IP 192.168.123.132 / 255.255.255.0/24
- ip address: 192.168.123.132
- subnet mask: 255.255.255.0
- network address: 192.168.123.0
- Usable Host IP Range: 1.163.70.205 - 1.163.70.206
IP 1.163.70.205 / 255.255.255.252/30
- ip address: 1.163.70.205
- subnet mask: 255.255.255.252
- network address: 192.168.123.204
- Broadcast Address: 192.168.123.207
- Usable Host IP Range: 1.163.70.205 - 1.163.70.206
- last part of address
  - 11001100 204
  - 11001101 205
  - 11001110 206
  - 11001111 207

Classes

Class A
- start with 0
  - 0xxxxxxx.xxxxxxxx.xxxxxxxx.xxxxxxxx
- 0.0.0.0 - 127.255.255.255
- private ip (10.0.0.0/8): 10.0.0.0 - 10.255.255.255
Class B
- start with 10
  - 10xxxxxx.xxxxxxxx.xxxxxxxx.xxxxxxxx
- 128.0.0.0 - 191.255.255.255
- private ip (172.16.0.0/12): 172.16.0.0 – 172.31.255.255
Class C
- start with 110
  - 110xxxxx.xxxxxxxx.xxxxxxxx.xxxxxxxx
- 192.0.0.0 - 223.255.255.255
- private ip (192.168.0.0/16): 192.168.0.0 – 192.168.255.255
Class D
- start with 1110
  - 1110xxxx.xxxxxxxx.xxxxxxxx.xxxxxxxx
- 224.0.0.0 - 239.255.255.255
Class E
- start with 11110
  - 1111xxxx.xxxxxxxx.xxxxxxxx.xxxxxxxx
- 240.0.0.0 - 247.255.255.255

Special IP address ranges that are used for special purposes are:

0.0.0.0: addresses used to communicate with the local network
127.0.0.0: loopback addresses
255.255.255.255: a limited broadcast address, which is used to send a network broadcast packet to all devices on the local network

Proxy server vs Reverse proxy server

regular proxy server

When a client sends a request to access a server, the request is first intercepted by the proxy server.
The proxy server then forwards the request to the destination server on behalf of the client, and the server responds to the proxy server.
The proxy server then forwards the response back to the client.

flow

client -> proxy server -> server

For example: CDN and Nginx

reverse proxy server

When a client sends a request to access a server, the request is first intercepted by the reverse proxy server.
The reverse proxy server then forwards the request to one of the servers in the group on behalf of the client, and that server responds to the reverse proxy server.
The reverse proxy server then forwards the response back to the client.

flow

client -> reverse proxy server
                    |--------------> server A
                    |--------------> server B
                    |--------------> server C

For example: Load balancer

The difference between regular proxy server and reverse proxy server

reverse proxy server needs a set of rules for forwarding requests to the destination server while regular proxy server simply forwards the request without any specific rules

P2P connection

Introduction

When two servers behind their own NATs need to establish a P2P connection, they need to exchange information about their private IP and port numbers to establish a direct connection. This process is called NAT traversal.
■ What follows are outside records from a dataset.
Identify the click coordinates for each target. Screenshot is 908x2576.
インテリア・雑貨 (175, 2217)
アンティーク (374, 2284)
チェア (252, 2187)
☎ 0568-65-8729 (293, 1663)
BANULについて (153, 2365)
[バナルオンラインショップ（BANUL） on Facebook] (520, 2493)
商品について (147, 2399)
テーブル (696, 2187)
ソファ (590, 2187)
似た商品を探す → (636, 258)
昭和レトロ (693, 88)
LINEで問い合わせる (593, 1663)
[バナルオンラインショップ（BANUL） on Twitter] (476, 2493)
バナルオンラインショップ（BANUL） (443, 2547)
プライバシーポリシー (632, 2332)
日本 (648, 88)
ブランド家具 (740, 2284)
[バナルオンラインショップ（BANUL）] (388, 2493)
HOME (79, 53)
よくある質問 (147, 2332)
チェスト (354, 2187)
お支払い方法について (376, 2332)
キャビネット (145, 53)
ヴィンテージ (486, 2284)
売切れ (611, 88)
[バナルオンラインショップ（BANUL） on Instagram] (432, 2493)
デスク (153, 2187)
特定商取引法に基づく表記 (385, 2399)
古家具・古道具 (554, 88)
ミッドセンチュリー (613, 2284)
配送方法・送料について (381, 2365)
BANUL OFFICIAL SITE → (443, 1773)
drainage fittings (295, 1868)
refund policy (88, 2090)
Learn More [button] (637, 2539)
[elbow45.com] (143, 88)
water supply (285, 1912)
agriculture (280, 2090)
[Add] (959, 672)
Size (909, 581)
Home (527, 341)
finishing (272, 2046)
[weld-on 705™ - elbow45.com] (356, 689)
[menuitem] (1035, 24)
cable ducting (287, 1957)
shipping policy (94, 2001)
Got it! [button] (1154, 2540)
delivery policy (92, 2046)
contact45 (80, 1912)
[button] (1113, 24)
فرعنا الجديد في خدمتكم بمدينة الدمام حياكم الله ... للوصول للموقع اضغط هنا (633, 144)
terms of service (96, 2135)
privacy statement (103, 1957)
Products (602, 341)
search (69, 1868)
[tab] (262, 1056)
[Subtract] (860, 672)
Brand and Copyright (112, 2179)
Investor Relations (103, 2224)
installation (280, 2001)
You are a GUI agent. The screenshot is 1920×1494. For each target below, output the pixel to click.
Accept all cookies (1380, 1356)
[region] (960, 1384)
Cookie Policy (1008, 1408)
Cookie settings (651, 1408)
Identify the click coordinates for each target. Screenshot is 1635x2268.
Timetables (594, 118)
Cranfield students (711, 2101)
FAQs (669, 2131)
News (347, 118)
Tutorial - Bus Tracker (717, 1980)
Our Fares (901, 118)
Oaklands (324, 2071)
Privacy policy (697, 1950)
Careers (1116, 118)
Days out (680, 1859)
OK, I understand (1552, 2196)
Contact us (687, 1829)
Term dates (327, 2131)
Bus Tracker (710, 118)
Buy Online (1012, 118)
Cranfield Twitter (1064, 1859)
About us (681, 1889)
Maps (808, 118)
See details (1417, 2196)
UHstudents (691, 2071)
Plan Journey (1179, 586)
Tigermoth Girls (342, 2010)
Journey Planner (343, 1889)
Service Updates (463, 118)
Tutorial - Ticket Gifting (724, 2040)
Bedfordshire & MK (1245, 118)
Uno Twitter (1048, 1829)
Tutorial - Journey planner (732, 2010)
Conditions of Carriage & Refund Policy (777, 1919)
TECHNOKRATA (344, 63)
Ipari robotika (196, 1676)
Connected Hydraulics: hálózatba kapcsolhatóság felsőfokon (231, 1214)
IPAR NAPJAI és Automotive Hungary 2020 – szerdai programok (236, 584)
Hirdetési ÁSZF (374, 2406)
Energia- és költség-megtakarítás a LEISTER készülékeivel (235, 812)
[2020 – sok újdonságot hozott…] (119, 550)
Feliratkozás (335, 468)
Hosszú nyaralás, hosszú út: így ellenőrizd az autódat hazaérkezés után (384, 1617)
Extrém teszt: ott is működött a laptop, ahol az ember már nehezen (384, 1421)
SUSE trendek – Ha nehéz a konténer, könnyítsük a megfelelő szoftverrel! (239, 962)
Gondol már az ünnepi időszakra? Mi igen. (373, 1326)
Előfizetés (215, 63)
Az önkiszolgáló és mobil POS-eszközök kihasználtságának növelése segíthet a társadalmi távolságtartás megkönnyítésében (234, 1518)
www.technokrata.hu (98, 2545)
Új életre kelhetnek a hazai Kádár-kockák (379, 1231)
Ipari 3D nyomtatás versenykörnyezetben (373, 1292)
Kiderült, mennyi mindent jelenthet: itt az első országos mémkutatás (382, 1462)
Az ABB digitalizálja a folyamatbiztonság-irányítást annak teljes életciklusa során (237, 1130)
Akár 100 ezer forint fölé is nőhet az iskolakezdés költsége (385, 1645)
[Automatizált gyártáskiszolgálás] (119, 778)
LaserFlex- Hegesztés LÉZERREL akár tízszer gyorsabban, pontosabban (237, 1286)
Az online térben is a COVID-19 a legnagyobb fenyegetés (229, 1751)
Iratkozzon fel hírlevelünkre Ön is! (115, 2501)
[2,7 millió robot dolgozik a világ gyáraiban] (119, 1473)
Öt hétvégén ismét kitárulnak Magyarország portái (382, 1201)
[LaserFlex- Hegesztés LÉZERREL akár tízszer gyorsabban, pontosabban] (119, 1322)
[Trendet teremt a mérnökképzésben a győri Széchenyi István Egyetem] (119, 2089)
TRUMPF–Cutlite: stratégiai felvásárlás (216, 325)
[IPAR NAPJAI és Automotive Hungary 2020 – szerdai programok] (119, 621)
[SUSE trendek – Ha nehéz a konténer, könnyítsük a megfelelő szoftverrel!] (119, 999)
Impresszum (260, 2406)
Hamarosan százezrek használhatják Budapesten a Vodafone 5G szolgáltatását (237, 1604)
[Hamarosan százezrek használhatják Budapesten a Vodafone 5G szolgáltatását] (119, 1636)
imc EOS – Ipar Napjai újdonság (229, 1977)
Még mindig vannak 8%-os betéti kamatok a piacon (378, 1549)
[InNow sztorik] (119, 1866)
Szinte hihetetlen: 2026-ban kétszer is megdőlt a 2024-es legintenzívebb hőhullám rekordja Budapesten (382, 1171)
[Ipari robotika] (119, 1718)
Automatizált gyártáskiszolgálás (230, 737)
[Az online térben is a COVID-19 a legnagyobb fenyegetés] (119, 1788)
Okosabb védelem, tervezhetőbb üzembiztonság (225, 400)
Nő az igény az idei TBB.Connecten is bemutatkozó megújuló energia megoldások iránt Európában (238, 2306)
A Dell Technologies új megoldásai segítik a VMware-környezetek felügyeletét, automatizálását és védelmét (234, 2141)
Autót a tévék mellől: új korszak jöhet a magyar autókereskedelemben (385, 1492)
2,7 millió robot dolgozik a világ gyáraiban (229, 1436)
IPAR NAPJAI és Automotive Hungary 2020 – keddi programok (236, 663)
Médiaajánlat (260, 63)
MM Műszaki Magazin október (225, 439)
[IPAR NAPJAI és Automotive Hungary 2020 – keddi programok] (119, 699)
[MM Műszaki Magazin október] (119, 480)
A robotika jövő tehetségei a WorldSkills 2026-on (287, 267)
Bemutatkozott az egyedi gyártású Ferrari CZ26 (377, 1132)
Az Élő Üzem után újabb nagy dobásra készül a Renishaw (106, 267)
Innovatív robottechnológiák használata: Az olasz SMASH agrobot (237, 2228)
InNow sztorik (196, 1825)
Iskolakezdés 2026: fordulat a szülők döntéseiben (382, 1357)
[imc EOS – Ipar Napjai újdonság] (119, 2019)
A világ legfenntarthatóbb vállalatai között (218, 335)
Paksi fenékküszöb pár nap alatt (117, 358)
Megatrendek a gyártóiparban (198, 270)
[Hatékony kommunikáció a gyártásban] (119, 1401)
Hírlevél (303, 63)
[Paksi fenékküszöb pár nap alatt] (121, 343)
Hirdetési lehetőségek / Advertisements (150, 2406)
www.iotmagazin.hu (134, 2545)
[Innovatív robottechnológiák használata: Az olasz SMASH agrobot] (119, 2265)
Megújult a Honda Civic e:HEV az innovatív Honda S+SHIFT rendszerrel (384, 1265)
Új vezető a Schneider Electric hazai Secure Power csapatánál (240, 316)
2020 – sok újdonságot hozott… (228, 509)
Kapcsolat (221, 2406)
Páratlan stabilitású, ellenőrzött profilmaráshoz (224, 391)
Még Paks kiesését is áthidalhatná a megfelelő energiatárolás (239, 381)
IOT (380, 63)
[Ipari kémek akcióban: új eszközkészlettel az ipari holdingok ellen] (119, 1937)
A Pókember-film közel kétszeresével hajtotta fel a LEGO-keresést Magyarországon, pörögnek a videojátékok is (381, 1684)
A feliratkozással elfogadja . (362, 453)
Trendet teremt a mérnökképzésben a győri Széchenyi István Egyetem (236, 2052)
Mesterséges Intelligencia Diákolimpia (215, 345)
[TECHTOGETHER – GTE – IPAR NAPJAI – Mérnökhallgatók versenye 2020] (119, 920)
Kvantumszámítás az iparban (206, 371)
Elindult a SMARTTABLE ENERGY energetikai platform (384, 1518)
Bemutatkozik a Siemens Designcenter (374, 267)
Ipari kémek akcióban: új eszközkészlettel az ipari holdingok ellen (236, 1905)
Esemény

Techniques for NAT Traversal

STUN (Session Traversal Utilities for NAT)
- To allow a server to know its own public IP and port
TURN (Traversal Using Relays around NAT)
- A relay server to allows the servers to communicate even if they are behind different types of NATs
ICE (Interactive Connectivity Establishment).
- A combination of STUN and TURN to support both approaches to communicate. STUN is the priority if works.

The steps to establish a p2p connection between 2 servers behind their own NATs

The first server sends a connection request to the second server. The connection request includes the first server’s private IP and port as well as the public IP and port of the NAT device that the first server is behind. The second server receives the connection request from the first server, but because it is behind a NAT device, the request appears to come from the public IP and port of the NAT device and not the private IP and port of the first server.

                                SDP offer
First Server (FS)   ─────>>>───[Connection Request]───────>>>   Second Server (SS)
                               Private IP & Port (FS)
                               Public IP & Port (NAT FS)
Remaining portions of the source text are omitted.